Am 31.01.2022 gab es im Verwaltungsgericht einen sogenannten Erörterungstermin mit der zuständigen Richterin. Dabei hatte der Vorhabenträger angeboten, auf dem gesamten Areal vorrübergehend eine Gruppe von 5 Bäumen und einige Sträucher zu erhalten. Außerdem wurde auf eine Begrünung des Gebäudes an der Fassade und auf dem Dach verwiesen. Diese Maßnahmen stellen jedoch keinen langfristigen ökologisch wirksamen Ersatz für die verloren gehenden Lebensraumfunktionen dar. Deshalb konnte der NABU bei diesem Termin keinem Vergleich zustimmen. Vielmehr verwies der NABU darauf, dass nach dem Bundesnaturschutzgesetz ein vorgezogener Ausgleich erforderlich ist, der den Erhaltungszustand der lokalen Vogelpopulation sichert.
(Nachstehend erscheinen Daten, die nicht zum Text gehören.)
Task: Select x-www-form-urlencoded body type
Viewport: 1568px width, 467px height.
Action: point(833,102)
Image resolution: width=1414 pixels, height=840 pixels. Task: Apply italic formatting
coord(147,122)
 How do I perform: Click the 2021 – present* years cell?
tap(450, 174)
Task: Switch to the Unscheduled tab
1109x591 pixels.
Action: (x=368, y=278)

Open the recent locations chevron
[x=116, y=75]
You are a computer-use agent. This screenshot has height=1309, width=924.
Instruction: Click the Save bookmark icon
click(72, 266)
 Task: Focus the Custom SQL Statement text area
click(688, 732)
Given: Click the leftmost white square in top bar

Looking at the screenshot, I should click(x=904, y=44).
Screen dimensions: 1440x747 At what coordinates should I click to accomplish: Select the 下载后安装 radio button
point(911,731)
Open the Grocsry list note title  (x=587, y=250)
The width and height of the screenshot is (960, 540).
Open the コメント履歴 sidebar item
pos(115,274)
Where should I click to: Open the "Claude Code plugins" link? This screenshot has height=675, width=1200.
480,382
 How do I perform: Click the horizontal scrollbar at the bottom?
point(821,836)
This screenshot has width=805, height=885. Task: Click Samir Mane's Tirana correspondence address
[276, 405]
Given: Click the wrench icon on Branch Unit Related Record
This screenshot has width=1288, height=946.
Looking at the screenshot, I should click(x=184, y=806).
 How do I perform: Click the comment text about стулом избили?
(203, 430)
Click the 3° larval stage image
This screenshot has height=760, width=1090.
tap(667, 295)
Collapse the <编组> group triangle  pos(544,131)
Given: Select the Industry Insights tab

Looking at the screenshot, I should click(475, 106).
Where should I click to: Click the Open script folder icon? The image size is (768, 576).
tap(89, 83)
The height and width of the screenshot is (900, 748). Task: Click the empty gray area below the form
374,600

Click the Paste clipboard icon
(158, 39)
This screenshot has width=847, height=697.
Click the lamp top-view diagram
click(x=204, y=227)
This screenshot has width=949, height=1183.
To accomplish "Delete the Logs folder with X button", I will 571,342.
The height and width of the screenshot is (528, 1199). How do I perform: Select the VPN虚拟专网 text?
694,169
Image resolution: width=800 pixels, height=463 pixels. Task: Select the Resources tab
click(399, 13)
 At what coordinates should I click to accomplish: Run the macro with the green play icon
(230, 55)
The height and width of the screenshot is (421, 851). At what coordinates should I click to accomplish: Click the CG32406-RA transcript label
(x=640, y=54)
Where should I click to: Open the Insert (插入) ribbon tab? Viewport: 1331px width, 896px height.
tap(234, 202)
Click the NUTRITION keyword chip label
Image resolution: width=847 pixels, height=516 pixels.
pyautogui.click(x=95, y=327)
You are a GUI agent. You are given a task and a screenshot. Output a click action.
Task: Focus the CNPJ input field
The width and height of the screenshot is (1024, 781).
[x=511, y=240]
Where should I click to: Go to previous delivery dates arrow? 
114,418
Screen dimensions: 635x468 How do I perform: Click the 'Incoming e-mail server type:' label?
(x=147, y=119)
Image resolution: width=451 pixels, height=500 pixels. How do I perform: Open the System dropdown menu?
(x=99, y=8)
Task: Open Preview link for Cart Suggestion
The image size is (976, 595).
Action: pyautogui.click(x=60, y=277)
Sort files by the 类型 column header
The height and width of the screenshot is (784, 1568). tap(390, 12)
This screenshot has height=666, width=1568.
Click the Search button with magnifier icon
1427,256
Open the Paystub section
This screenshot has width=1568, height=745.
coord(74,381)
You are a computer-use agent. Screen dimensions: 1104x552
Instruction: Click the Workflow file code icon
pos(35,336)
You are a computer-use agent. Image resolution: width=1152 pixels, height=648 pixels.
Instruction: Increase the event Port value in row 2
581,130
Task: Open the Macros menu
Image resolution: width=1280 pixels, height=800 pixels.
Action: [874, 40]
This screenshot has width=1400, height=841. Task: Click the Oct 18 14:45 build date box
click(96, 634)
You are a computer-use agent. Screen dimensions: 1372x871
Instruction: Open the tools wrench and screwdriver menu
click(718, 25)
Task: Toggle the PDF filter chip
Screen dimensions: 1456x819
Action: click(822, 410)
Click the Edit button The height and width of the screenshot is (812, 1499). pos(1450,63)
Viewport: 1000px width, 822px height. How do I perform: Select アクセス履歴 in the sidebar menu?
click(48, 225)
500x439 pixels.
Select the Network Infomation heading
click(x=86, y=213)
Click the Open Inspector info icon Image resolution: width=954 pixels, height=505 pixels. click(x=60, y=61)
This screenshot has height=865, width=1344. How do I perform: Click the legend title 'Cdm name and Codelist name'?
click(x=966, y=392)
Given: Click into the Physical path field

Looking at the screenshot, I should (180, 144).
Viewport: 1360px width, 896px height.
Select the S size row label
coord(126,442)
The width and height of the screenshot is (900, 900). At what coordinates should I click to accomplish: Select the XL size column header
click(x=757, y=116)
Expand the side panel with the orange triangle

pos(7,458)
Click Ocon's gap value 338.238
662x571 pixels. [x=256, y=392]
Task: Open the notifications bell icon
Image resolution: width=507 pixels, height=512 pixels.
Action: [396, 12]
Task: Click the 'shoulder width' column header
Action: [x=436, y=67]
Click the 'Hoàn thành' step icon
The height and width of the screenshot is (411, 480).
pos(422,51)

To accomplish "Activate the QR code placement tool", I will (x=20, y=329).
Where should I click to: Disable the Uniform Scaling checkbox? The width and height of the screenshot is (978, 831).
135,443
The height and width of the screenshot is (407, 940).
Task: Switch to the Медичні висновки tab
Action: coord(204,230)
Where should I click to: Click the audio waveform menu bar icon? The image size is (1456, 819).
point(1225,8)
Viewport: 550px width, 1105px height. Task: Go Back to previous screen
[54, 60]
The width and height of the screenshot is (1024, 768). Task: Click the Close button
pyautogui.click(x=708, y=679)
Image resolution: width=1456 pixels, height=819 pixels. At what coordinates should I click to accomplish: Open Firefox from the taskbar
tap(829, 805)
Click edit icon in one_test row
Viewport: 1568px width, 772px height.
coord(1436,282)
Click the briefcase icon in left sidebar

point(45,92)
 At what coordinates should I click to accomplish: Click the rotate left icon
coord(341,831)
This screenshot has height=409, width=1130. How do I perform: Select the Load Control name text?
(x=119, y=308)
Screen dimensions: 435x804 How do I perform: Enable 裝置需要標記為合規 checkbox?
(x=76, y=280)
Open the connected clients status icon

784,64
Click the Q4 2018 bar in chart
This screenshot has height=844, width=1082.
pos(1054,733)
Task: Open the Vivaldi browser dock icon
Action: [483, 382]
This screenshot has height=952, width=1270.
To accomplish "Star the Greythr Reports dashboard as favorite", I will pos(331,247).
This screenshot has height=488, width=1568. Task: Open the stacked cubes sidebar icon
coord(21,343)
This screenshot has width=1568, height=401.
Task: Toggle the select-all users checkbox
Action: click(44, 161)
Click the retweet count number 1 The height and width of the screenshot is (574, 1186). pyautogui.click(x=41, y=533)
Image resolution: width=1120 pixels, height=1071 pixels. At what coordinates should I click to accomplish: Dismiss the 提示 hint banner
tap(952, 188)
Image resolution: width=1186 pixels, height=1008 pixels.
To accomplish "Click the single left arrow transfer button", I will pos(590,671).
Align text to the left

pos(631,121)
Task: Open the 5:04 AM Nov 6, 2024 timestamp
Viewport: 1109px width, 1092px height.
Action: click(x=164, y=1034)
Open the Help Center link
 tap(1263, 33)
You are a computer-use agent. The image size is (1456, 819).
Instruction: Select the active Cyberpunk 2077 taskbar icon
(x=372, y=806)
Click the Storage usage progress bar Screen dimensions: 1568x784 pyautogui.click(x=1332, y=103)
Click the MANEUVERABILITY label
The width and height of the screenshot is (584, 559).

Bereits 2013 hatte der NABU Leipzig auf diese Problematik hingewiesen und dies nachfolgend immer wieder erneuert. Leider entspricht die Stadtplanung nicht den Erfordernissen des Biotop- und Artenschutzes und die Lebensstättenvernichtung auf dem Wilhelm-Leuschner-Platz wurde ungerührt vorangetrieben.

 

Vollendete Tatsachen um jeden Preis: Unter dem Vorwand einer „Verkehrssicherungsmaßnahme“ wurden am 25.01.2022 auf dem Wilhelm-Leuschner-Platz schon wieder Lebensstätten von Rotkehlchen und Nachtigall vernichtet. Foto: NABU Leipzig
Vollendete Tatsachen um jeden Preis: Unter dem Vorwand einer „Verkehrssicherungsmaßnahme“ wurden am 25.01.2022 auf dem Wilhelm-Leuschner-Platz schon wieder Lebensstätten von Rotkehlchen und Nachtigall vernichtet. Foto: NABU Leipzig

Das ganze Vorgehen am Wilhelm-Leuschner-Platz ist nicht nur verwaltungsrechtlich fragwürdig. Angesichts von Klimakrise und Artensterben müsste die Stadtplanung dringend umsteuern und für mehr Biodiversität und für den Erhalt vorhandener Lebensräume sorgen. Warum im Gegensatz dazu die Stadtverwaltung alles unternimmt, so schnell wie möglich so viele Bäume wie möglich zu fällen und so viele Sträucher wie möglich zu roden, ist nicht zu verstehen! Der ökologische Wert der Sträucher und der notwendige Schutz der Lebensstätten wird permanent bestritten, lediglich Fragen des Baumschutzes werden ansatzweise berücksichtigt. Der Wilhelm-Leuschner-Platz ist dabei nur eine von vielen Grünflächen, bei denen der Biotop- und Artenschutz missachtet wird.

 

Bäume und Sträucher sind Lebensraum

Deutschland hat das Rotkehlchen zum Vogel des Jahres 2021 gewählt - in Leipzig werden seine Lebensräume zerstört. Foto: Karsten Peterlein
Deutschland hat das Rotkehlchen zum Vogel des Jahres 2021 gewählt - in Leipzig werden seine Lebensräume zerstört. Foto: Karsten Peterlein

Im Januar hat der Stadtrat beschlossen, dass keine vorzeitigen Rodungen und Fällungen auf stadteigenen Grundstücken mehr erfolgen sollen. Trotzdem wurden kurz darauf auf dem Wilhelm-Leuschner-Platz erneut vollendete Tatsachen geschaffen. Unter dem Vorwand einer „Verkehrssicherungsmaßnahme“ wurden Sträucher gerodet und Bäume gefällt. Damit sind nachweislich Lebensstätten von Nachtigall und Rotkehlchen ersatzlos vernichtet worden. Ein weiterer Beitrag der Stadt Leipzig zum Artensterben.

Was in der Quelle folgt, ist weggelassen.